De Maizière deutete an, die NSA habe bestimmte «Sicherungsmechanismen» fallen lassen wollen. Nach Informationen der Deutschen Presse-Agentur sollen die Amerikaner Zugang zu einem Datenkabel in Europa angestrebt haben. Als Kanzleramtsminister habe er den Amerikanern sogar den Wunsch nach einer problematischen Geheimdienst-Zusammenarbeit mit Deutschland abgeschlagen, sagte er am Mittwoch nach einer Sitzung des Geheimdienst-Kontrollgremiums im Bundestag.
Die Opposition gibt sich mit diesen Ausführungen jedoch keineswegs zufrieden.
Der Vorsitzende des Parlamentarischen Kontrollgremiums (PKGr), André Hahn (Linke), nannte die Äußerungen de Maizières «ungenügend». Es habe keine Hinweise auf Versuche gegeben, die Spionagetätigkeit zu unterbinden. Grünen-Politiker Hans-Christian Ströbelesagte: «Die Aufklärung des Falls des Ministers de Maizière ist noch offen.» Der SPD-Obmann im NSA-Untersuchungsausschuss, Christian Flisek, forderte eine vollständige Überprüfung aller NSA-Suchmerkmale. Zumindest auf der Liste von 2000 NSA-Spionagezielen, die der BND 2013 aussortiert hat, steht nach dpa-Informationen wohl kein Unternehmen.
Grünen-Fraktionschefin Katrin Göring-Eckardt warf Kanzlerin Angela Merkel (CDU) in der Affäre «vertuschen, verschleiern, aussitzen» vor. Der Linken-Abgeordnete Jan Korte hielt Merkel Arroganz vor.
Der SPD-Obmann im NSA-Untersuchungsausschuss, Christian Flisek, forderte eine vollständige Überprüfung aller NSA-Suchmerkmale. Zumindest auf der Liste von 2000 NSA-Spionagezielen, die der BND 2013 aussortiert hat, steht nach dpa-Informationen wohl kein Unternehmen.

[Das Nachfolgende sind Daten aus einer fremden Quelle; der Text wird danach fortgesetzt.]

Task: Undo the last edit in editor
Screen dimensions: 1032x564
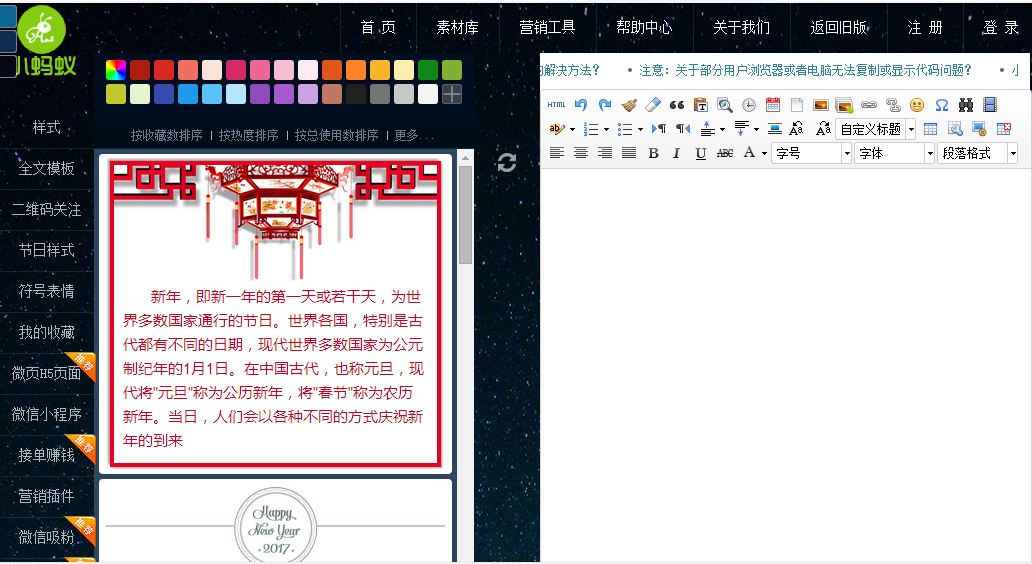Action: tap(581, 104)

Die Kritik der Opposition dürfte an Merkel eher spurlos vorübergehen. Doch die deutliche Missfallenskundgebung aus dem Volk ist geeignet, die Kanzlerin nachdenklich zu machen. Allerdings dürfte es ihr schwerfallen, ihre enge Beziehung zu der Regierung in Washington aufzugeben. So könnte die Entwicklung dazu führen, dass sich Merkel schon bald in einem Gewissenskonflikt wieder findet, in dem sie entscheiden muss, ob sie sich nach den Stimmungen in der deutschen Bevölkerung oder den Interessen der US-Regierung richten soll.